WHAT IS BEING ASKED –
In the records below, find the line with "This screenshot has height=493, width=1024.", then retype it and every following line exactly, stopping after the line with "the chevron arrow". Leave the pictures out.

DATA PROVIDED –
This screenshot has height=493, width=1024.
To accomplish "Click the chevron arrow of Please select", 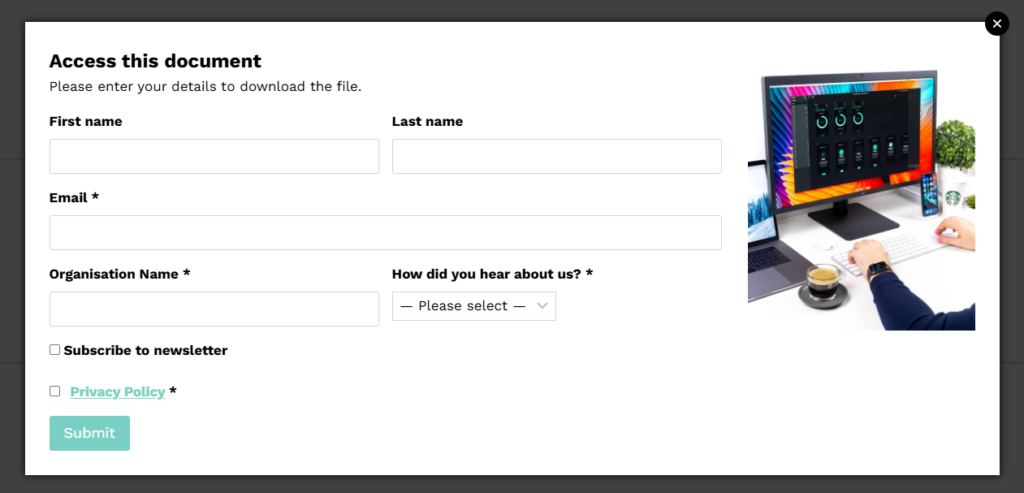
---
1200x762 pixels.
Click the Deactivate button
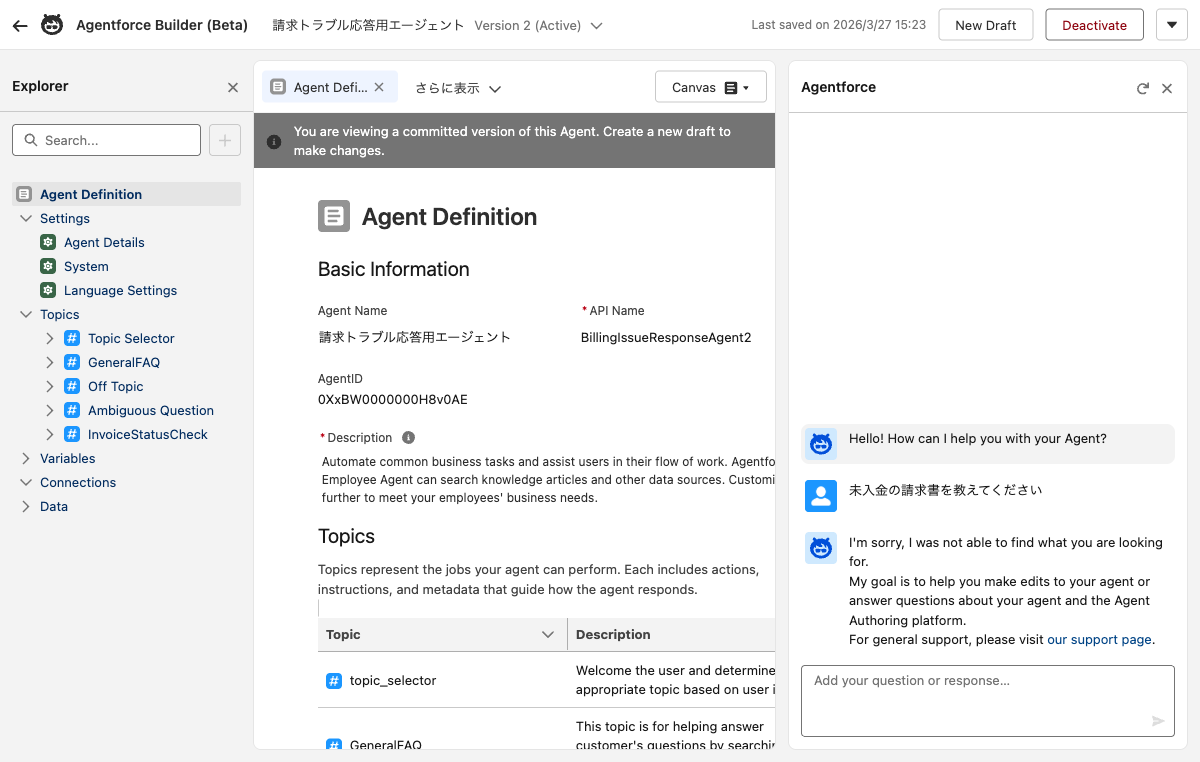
---
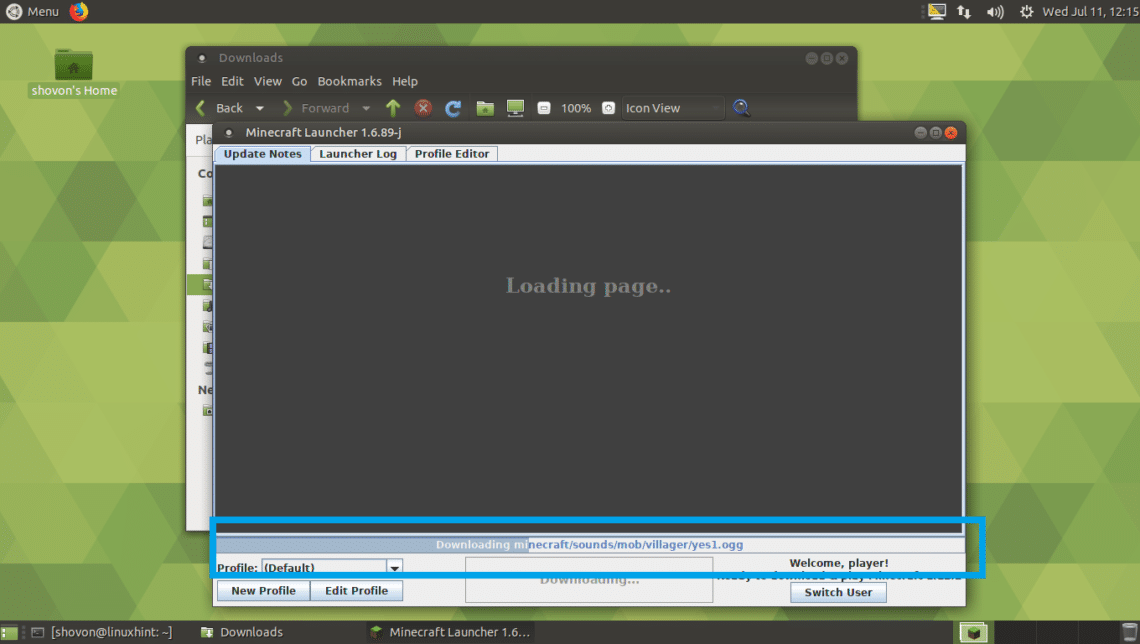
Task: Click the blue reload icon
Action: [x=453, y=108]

WRITTEN RESPONSE –
This screenshot has height=493, width=1024.
To accomplish "Click the chevron arrow of Please select", 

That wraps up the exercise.